SHORT PROBLEM: Please express these records as a JSON list of strings, one string per line, with blank lines left out.

RECORDS PROVIDED:
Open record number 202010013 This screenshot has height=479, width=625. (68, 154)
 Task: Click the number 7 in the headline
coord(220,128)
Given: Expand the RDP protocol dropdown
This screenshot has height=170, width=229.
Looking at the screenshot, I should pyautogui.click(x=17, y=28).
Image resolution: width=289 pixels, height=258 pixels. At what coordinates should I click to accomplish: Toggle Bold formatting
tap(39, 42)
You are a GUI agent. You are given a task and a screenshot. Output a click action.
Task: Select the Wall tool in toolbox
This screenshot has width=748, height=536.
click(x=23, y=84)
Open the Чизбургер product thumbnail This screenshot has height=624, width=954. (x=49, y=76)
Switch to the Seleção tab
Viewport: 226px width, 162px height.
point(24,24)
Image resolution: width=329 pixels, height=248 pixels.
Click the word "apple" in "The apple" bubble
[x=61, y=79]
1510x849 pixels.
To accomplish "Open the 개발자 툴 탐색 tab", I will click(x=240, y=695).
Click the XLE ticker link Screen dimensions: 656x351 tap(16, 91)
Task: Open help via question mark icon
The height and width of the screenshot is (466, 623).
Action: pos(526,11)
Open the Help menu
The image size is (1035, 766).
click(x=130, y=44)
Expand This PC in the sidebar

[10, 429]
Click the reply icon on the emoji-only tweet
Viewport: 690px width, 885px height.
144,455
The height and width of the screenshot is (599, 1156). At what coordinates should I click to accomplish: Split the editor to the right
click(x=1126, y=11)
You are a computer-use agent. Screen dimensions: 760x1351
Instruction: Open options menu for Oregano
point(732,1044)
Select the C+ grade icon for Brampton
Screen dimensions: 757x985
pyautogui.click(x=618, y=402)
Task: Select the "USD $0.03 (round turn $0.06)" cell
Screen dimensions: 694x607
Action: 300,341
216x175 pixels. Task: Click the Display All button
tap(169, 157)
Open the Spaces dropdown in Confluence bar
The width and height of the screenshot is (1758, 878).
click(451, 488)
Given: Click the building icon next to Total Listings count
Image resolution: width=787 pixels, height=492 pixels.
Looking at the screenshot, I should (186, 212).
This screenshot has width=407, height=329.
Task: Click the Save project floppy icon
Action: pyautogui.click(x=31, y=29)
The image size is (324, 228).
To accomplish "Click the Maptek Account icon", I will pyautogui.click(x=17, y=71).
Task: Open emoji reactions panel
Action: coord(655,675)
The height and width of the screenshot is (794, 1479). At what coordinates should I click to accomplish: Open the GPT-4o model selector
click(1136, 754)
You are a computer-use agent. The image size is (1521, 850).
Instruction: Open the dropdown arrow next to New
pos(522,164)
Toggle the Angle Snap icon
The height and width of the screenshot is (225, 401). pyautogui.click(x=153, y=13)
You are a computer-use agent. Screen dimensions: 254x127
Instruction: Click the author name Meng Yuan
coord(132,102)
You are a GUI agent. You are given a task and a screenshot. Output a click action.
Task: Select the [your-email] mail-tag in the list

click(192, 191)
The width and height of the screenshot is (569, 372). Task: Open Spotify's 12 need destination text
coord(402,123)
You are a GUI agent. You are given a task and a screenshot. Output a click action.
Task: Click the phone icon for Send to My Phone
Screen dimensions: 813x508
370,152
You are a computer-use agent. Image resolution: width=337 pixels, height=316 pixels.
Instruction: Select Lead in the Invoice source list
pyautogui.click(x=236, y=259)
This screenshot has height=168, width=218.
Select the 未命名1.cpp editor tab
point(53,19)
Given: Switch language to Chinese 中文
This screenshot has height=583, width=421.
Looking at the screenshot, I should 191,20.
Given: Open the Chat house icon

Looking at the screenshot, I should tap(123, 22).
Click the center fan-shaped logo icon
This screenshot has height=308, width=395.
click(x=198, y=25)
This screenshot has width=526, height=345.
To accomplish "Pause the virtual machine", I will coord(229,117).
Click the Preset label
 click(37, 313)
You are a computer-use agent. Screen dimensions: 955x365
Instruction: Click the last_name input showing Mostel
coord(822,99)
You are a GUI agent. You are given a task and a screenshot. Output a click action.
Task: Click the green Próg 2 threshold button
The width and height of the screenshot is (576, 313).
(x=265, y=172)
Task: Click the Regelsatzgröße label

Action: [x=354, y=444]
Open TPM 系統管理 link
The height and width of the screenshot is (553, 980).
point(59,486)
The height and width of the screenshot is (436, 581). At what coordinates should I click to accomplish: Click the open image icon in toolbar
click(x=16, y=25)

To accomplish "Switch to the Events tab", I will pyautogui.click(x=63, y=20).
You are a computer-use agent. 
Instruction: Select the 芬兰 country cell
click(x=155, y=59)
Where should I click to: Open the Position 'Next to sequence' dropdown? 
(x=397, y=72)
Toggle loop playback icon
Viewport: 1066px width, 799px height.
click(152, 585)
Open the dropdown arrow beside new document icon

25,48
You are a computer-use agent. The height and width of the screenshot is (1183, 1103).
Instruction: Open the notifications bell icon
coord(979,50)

IN RESPONSE:
[
  "Open record number 202010013 This screenshot has height=479, width=625. (68, 154)",
  " Task: Click the number 7 in the headline",
  "coord(220,128)",
  "Given: Expand the RDP protocol dropdown",
  "This screenshot has height=170, width=229.",
  "Looking at the screenshot, I should pyautogui.click(x=17, y=28).",
  "Image resolution: width=289 pixels, height=258 pixels. At what coordinates should I click to accomplish: Toggle Bold formatting",
  "tap(39, 42)",
  "You are a GUI agent. You are given a task and a screenshot. Output a click action.",
  "Task: Select the Wall tool in toolbox",
  "This screenshot has width=748, height=536.",
  "click(x=23, y=84)",
  "Open the Чизбургер product thumbnail This screenshot has height=624, width=954. (x=49, y=76)",
  "Switch to the Seleção tab",
  "Viewport: 226px width, 162px height.",
  "point(24,24)",
  "Image resolution: width=329 pixels, height=248 pixels.",
  "Click the word \"apple\" in \"The apple\" bubble",
  "[x=61, y=79]",
  "1510x849 pixels.",
  "To accomplish \"Open the 개발자 툴 탐색 tab\", I will click(x=240, y=695).",
  "Click the XLE ticker link Screen dimensions: 656x351 tap(16, 91)",
  "Task: Open help via question mark icon",
  "The height and width of the screenshot is (466, 623).",
  "Action: pos(526,11)",
  "Open the Help menu",
  "The image size is (1035, 766).",
  "click(x=130, y=44)",
  "Expand This PC in the sidebar",
  "[10, 429]",
  "Click the reply icon on the emoji-only tweet",
  "Viewport: 690px width, 885px height.",
  "144,455",
  "The height and width of the screenshot is (599, 1156). At what coordinates should I click to accomplish: Split the editor to the right",
  "click(x=1126, y=11)",
  "You are a computer-use agent. Screen dimensions: 760x1351",
  "Instruction: Open options menu for Oregano",
  "point(732,1044)",
  "Select the C+ grade icon for Brampton",
  "Screen dimensions: 757x985",
  "pyautogui.click(x=618, y=402)",
  "Task: Select the \"USD $0.03 (round turn $0.06)\" cell",
  "Screen dimensions: 694x607",
  "Action: 300,341",
  "216x175 pixels. Task: Click the Display All button",
  "tap(169, 157)",
  "Open the Spaces dropdown in Confluence bar",
  "The width and height of the screenshot is (1758, 878).",
  "click(451, 488)",
  "Given: Click the building icon next to Total Listings count",
  "Image resolution: width=787 pixels, height=492 pixels.",
  "Looking at the screenshot, I should (186, 212).",
  "This screenshot has width=407, height=329.",
  "Task: Click the Save project floppy icon",
  "Action: pyautogui.click(x=31, y=29)",
  "The image size is (324, 228).",
  "To accomplish \"Click the Maptek Account icon\", I will pyautogui.click(x=17, y=71).",
  "Task: Open emoji reactions panel",
  "Action: coord(655,675)",
  "The height and width of the screenshot is (794, 1479). At what coordinates should I click to accomplish: Open the GPT-4o model selector",
  "click(1136, 754)",
  "You are a computer-use agent. The image size is (1521, 850).",
  "Instruction: Open the dropdown arrow next to New",
  "pos(522,164)",
  "Toggle the Angle Snap icon",
  "The height and width of the screenshot is (225, 401). pyautogui.click(x=153, y=13)",
  "You are a computer-use agent. Screen dimensions: 254x127",
  "Instruction: Click the author name Meng Yuan",
  "coord(132,102)",
  "You are a GUI agent. You are given a task and a screenshot. Output a click action.",
  "Task: Select the [your-email] mail-tag in the list",
  "click(192, 191)",
  "The width and height of the screenshot is (569, 372). Task: Open Spotify's 12 need destination text",
  "coord(402,123)",
  "You are a GUI agent. You are given a task and a screenshot. Output a click action.",
  "Task: Click the phone icon for Send to My Phone",
  "Screen dimensions: 813x508",
  "370,152",
  "You are a computer-use agent. Image resolution: width=337 pixels, height=316 pixels.",
  "Instruction: Select Lead in the Invoice source list",
  "pyautogui.click(x=236, y=259)",
  "This screenshot has height=168, width=218.",
  "Select the 未命名1.cpp editor tab",
  "point(53,19)",
  "Given: Switch language to Chinese 中文",
  "This screenshot has height=583, width=421.",
  "Looking at the screenshot, I should 191,20.",
  "Given: Open the Chat house icon",
  "Looking at the screenshot, I should tap(123, 22).",
  "Click the center fan-shaped logo icon",
  "This screenshot has height=308, width=395.",
  "click(x=198, y=25)",
  "This screenshot has width=526, height=345.",
  "To accomplish \"Pause the virtual machine\", I will coord(229,117).",
  "Click the Preset label",
  " click(37, 313)",
  "You are a computer-use agent. Screen dimensions: 955x365",
  "Instruction: Click the last_name input showing Mostel",
  "coord(822,99)",
  "You are a GUI agent. You are given a task and a screenshot. Output a click action.",
  "Task: Click the green Próg 2 threshold button",
  "The width and height of the screenshot is (576, 313).",
  "(x=265, y=172)",
  "Task: Click the Regelsatzgröße label",
  "Action: [x=354, y=444]",
  "Open TPM 系統管理 link",
  "The height and width of the screenshot is (553, 980).",
  "point(59,486)",
  "The height and width of the screenshot is (436, 581). At what coordinates should I click to accomplish: Click the open image icon in toolbar",
  "click(x=16, y=25)",
  "To accomplish \"Switch to the Events tab\", I will pyautogui.click(x=63, y=20).",
  "You are a computer-use agent. ",
  "Instruction: Select the 芬兰 country cell",
  "click(x=155, y=59)",
  "Where should I click to: Open the Position 'Next to sequence' dropdown? ",
  "(x=397, y=72)",
  "Toggle loop playback icon",
  "Viewport: 1066px width, 799px height.",
  "click(152, 585)",
  "Open the dropdown arrow beside new document icon",
  "25,48",
  "You are a computer-use agent. The height and width of the screenshot is (1183, 1103).",
  "Instruction: Open the notifications bell icon",
  "coord(979,50)"
]